However, I have one question and one (maybe two) problem(s). The question is this - I have cut the craft in half using the z-y plane such that +z is the front, +y is the top, and -x is the simulation region, the z-y plane being a symmetry plane. I know that the drag coefficient is the same regardless of how you cut up the model symmetrically. I also know that if I were looking at the force in the z direction, I would need to multiply my finding by two. Would this still be the case for forces in the y-direction? Again, the +y axis points up through the craft, pointing to the top of the bounding box. I think I should probably multiply it by two, but I wanted to make sure I didn’t report a value two times too large.

My problem is this: the post processor won’t load the solution fields. I realize it takes a while, but I have left my computer alone for hours trying to get the post processor to load, to no avail. I think I know why; my start time is 0, end time 1000, timestep 1, meaning I have 1000 iterations. The write interval is 10 timesteps, meaning there are 100 write intervals. Perhaps all of this data is making the post processor take much too long to load; previously, when the post processor had worked for other simulations, I had just had two frames to deal with - one at 0 seconds, the other at 1000 or 1500 seconds. The obvious solution to this problem would be to lower the amount of iterations, but it doesn’t allow me to. When I try to use 100 iterations and 10 writeouts, it tells me that the write interval is too large. This doesn’t make sense, because the write interval would just be 10 iterations, which is well below the total time of 100 iterations.

If I can get the post-processed results for this simulation and check that they look reasonable, then that will be a big success in this project.

Hi @bzalla10!

I contacted Darren to see if he made further investigations on this. Will also have a quick look at it and tell you what my thoughts on this issue are. Keeping you up-to-date!

Cheers!

Jousef

I just thought of another thing that might be happening to make the results possibly unrealistic. I have downloaded the results and am currently trying to figure out how to post process them in Paraview. When I look at the pressure field for hcSimplePSourcesSquare2 (has both a lift and a thrust momentum source), I see very high pressure inside the skirt, but very little pressure on the bottom of the craft. This has me thinking that perhaps the fluid isn’t flowing through the holes I have in the skirt. If you look in the CAD model, you can see 16 or so holes on the inside of the bottom of the skirt, directing air from the skirt to the underside of the craft to provide the lift. There should be a noticeable pressure difference here from the ambient pressure, but since there’s not, I think that the simulation is not letting any fluid get through the holes.
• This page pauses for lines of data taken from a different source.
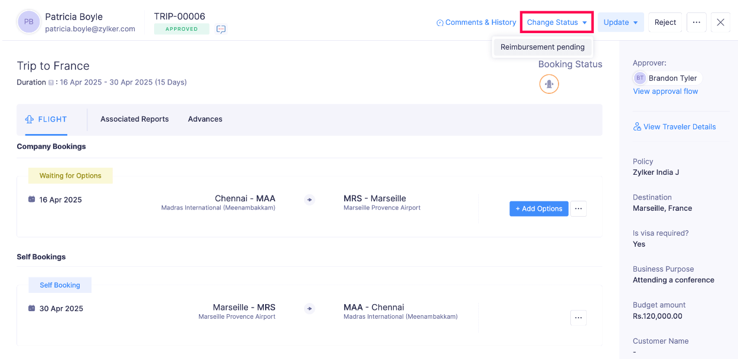The height and width of the screenshot is (359, 738).
Task: Click the info icon next to Duration
Action: tap(51, 83)
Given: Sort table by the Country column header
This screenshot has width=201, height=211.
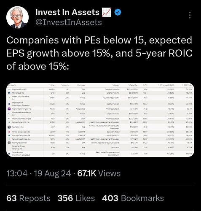Looking at the screenshot, I should pos(65,85).
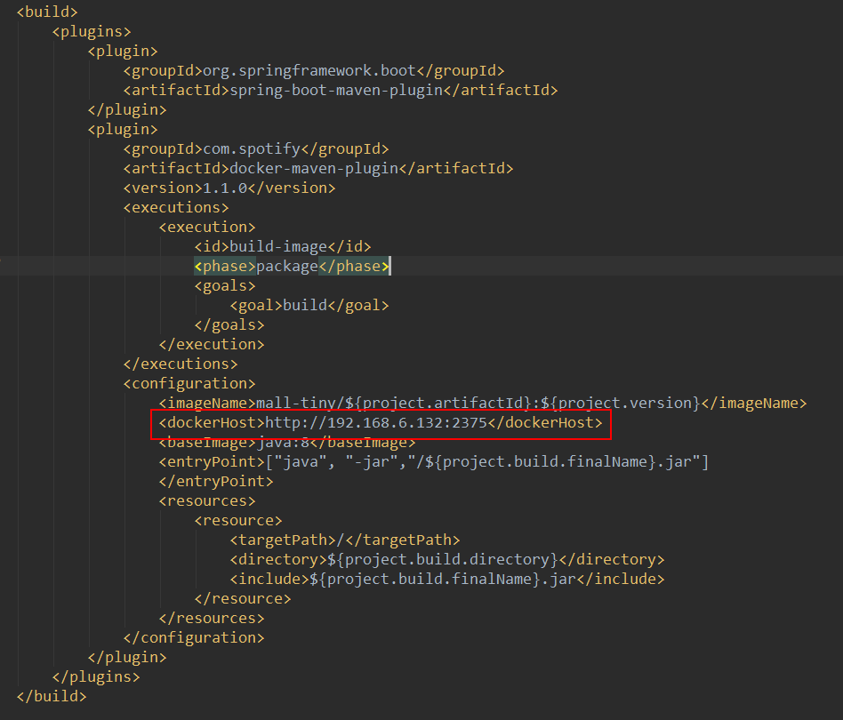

Does this sound correct or plausible? If so, then would I need to use a Porous Media approach for each hole and make the porosity as high as possible? If not, what do you think could be the reason I’m not seeing a pressure difference? I will post a picture on here soon to show the pressure difference I mean.

Hi @bzalla10,

sounds plausible at first. You could create faces for the inlets and define a velocity inlet for instance but you would need to know which velocity we have at that specific point. On top of that I would assume that your domain is way too small in the spanwise direction and also in front of your vehicle (streamwise direction) which will cause the boundaries to affect your results in a negative way. Additionally I would increase the height between your vehicle and the ground. @vgon_alves & @Get_Barried, feel free to add your two cents here.

Best,

Jousef

Well I need to keep the distance between the craft and the ground as small as it is because that is (one version of) the predicted hover height for the craft parameters. I can vary this hover height to see the effect it has on the drag coefficient and lift forces, but until I get a good solution at this hover height, then I don’t want to change it.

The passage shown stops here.